— Task directions —
From the listing below, copy every line that contains the string "This". Matching is case-sensitive.

— Provided entries —
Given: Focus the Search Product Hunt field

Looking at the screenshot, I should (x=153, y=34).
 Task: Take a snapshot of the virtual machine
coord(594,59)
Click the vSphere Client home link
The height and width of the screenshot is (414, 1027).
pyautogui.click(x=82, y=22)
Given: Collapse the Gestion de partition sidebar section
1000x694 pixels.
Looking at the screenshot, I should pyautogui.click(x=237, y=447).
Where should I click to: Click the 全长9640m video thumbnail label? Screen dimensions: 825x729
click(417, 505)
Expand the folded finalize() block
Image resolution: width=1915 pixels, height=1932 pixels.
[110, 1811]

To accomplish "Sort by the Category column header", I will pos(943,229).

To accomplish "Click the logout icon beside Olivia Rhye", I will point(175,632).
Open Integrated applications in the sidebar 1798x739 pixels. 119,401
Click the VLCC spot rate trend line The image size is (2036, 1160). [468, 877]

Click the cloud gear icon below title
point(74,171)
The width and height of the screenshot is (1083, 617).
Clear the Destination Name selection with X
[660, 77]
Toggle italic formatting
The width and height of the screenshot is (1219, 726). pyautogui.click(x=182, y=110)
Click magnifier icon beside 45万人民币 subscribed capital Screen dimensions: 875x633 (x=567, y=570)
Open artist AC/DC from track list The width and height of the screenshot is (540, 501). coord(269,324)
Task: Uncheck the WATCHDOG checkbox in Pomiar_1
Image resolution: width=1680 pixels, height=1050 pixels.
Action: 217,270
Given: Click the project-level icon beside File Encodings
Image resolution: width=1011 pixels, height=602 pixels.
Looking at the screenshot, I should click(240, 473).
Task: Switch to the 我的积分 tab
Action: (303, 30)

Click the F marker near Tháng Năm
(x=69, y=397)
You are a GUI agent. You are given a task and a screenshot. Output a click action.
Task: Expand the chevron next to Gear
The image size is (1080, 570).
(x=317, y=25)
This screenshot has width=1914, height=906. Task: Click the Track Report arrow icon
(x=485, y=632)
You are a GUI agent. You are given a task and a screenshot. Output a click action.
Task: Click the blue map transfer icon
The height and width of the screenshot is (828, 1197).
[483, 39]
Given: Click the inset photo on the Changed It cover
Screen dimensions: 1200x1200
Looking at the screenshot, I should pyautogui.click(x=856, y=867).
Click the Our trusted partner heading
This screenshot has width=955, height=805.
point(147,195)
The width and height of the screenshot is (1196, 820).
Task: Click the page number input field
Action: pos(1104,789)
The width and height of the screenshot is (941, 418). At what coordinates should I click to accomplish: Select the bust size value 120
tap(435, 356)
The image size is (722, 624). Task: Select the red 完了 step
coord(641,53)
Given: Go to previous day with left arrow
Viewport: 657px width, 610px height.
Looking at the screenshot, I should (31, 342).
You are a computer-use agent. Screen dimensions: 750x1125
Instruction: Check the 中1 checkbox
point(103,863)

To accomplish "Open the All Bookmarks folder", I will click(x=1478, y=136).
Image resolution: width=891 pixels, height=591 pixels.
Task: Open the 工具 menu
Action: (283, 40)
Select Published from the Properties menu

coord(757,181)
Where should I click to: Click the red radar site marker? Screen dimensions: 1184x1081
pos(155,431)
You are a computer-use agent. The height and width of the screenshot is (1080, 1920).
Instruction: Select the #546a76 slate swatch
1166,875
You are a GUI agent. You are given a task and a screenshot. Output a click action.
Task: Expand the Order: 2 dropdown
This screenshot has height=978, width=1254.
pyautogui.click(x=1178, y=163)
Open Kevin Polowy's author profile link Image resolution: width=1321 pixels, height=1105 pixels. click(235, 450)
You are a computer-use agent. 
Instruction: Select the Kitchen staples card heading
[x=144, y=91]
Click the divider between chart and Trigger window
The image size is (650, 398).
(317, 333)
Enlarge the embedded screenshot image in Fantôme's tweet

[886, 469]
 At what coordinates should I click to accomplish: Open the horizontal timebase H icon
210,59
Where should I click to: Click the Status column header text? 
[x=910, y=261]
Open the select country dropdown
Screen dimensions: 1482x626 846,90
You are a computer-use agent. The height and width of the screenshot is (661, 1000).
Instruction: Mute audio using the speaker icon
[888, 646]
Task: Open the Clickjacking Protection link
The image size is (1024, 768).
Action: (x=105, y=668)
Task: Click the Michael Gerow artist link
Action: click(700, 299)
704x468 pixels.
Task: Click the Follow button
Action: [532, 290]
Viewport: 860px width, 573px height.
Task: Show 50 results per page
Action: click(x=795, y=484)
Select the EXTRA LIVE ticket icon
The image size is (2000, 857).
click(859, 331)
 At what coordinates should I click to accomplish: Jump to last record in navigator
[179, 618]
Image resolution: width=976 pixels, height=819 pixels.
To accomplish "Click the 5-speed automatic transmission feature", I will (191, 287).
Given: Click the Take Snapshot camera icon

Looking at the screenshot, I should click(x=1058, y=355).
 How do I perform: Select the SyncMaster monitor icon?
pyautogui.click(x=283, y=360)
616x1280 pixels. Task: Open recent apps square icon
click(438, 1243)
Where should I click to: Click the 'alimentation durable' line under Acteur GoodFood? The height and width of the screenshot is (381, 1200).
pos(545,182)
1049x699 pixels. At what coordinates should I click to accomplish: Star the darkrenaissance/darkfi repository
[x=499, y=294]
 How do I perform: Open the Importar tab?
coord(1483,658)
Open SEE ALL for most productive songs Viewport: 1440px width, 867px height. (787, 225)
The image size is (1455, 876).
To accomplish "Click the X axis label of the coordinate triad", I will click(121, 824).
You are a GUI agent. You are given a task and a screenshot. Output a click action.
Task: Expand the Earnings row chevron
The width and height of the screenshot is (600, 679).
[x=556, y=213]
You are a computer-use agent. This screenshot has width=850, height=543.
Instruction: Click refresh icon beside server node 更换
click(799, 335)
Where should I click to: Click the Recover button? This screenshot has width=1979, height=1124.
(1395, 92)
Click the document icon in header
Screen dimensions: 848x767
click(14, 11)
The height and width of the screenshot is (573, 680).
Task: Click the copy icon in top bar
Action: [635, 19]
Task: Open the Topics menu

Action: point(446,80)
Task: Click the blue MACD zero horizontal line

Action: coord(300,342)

— Written response —
This screenshot has width=1914, height=906. Task: Click the Track Report arrow icon
This screenshot has width=955, height=805.
This screenshot has height=978, width=1254.
You are a computer-use agent. This screenshot has width=850, height=543.
Where should I click to: Click the Recover button? This screenshot has width=1979, height=1124.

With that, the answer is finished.